Problem description
In the text below about Charlie Hebdo, what are the magazine's covers usually about?

Top of Text for analysis

So, while I am sad that this has occured, and I am starting to feel uncomfortable with even talking about this, because no matter what those journalists did in their life, I feel that it is in many ways not good to criticise them as people, as they have lost their lives.

yes, I keep waking up each morning, recently, and think 'those guys actually lost their lives'.
I am quite often closer to reality when I have just woken up.
 
I think we shouldn't be quick to judge the Hebdo magazine, as for most of us it is another culture, and language. The covers are usually about recent news, within the political world of France, and are designed to be provoking.....I really don't know what is inside these magazines.

Here is something about the Boko Haram one
What was the context of Charlie Hebdo's cartoon depicting Boko Haram sex slaves as welfare queens? - Quora
although I don't quite understand it.

Bottom of Text for analysis
Top of Source material

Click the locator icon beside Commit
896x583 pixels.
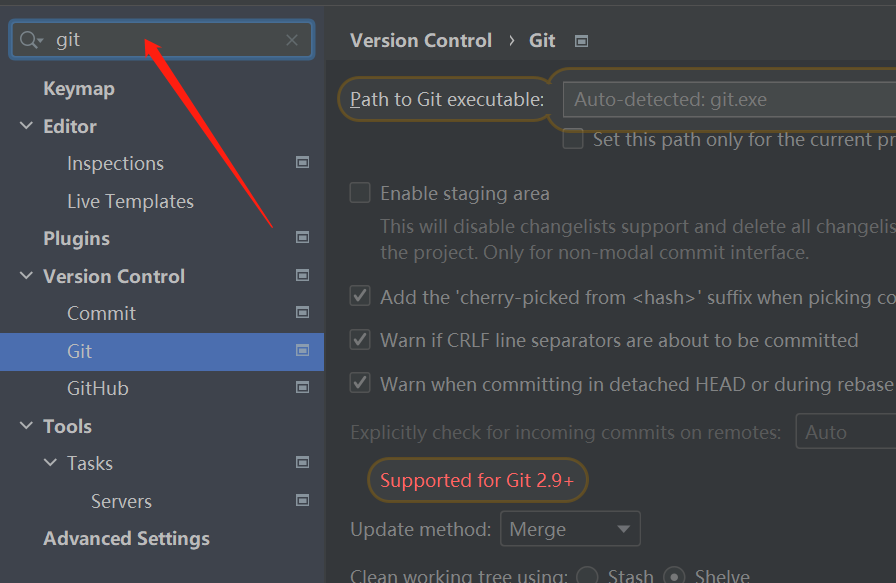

Bottom of Source material

Result
Recent news within the political world of France.